Assuming your source data is in the correct order, and you want the last record in each set, there aren't any out-of-the-box transformations that would handle this situation. However, a Script Transformation can deal with it fairly easily.
Here's a sample Data Flow:
I'm using FF_SRC_AllRows
and FF_DST_SelectedRows
as flat file source and destination (respectively) for simplicity's sake, using the sample data you provided; your specific needs will vary. The script transformation SCR_SelectLastRow
is configured as a transformation (both input and output):
Select all your input columns (with usage type ReadOnly
):
Create one output (I named mine OutgoingRows
, but you can name it whatever you wish), and set the SynchronousInputID
property to None
. This will let your script filter out the rows you don't want.

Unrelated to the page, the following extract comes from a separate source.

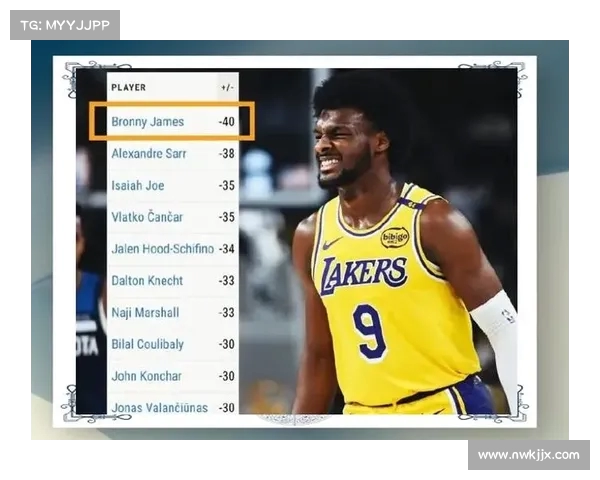Screen dimensions: 600x480
Task: Click the bibigo sponsor patch on jersey
Action: [394, 237]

Add output columns corresponding to the input columns:
And use code along these lines:
/* Microsoft SQL Server Integration Services Script Component
* Write scripts using Microsoft Visual C# 2008.
* ScriptMain is the entry point class of the script.*/
using System;
using Microsoft.SqlServer.Dts.Pipeline.Wrapper;
using Microsoft.SqlServer.Dts.Runtime.Wrapper;
[Microsoft.SqlServer.Dts.Pipeline.SSISScriptComponentEntryPointAttribute]
public class ScriptMain : UserComponent
{
class IncomingRowData
{
public string Name1;
public string Name2;
public string Name3;
public string Col;
public IncomingRowData(IncomingRowsBuffer Row)
{
Name1 = Row.Name1;
Name2 = Row.Name2;
Name3 = Row.Name3;
Col = Row.Col;
}
public bool KeysDiffer(IncomingRowData other)
{
return (Name1 != other.Name1
|| Name2 != other.Name2
|| Name3 != other.Name3);
}
public void WriteToOutputBuffer(OutgoingRowsBuffer Row)
{
Row.AddRow();
Row.Name1 = Name1;
Row.Name2 = Name2;
Row.Name3 = Name3;
Row.Col = Col;
}
}
private IncomingRowData _previousRow;
public override void IncomingRows_ProcessInputRow(IncomingRowsBuffer Row)
{
if (_previousRow == null)
{
_previousRow = new IncomingRowData(Row);
}
IncomingRowData currentRow = new IncomingRowData(Row);
if (currentRow.KeysDiffer(_previousRow))
{
_previousRow.WriteToOutputBuffer(this.OutgoingRowsBuffer);
}
_previousRow = currentRow;
}
public override void FinishOutputs()
{
if (_previousRow != null)
{
_previousRow.WriteToOutputBuffer(this.OutgoingRowsBuffer);
}
base.FinishOutputs();
}
}
One nice thing about this technique is that it allows you to handle the data in a single pass and requires neither the use of staging tables nor keeping the entire source data set in memory. Depending on how big your data set is, either of those could cause significant performance issues.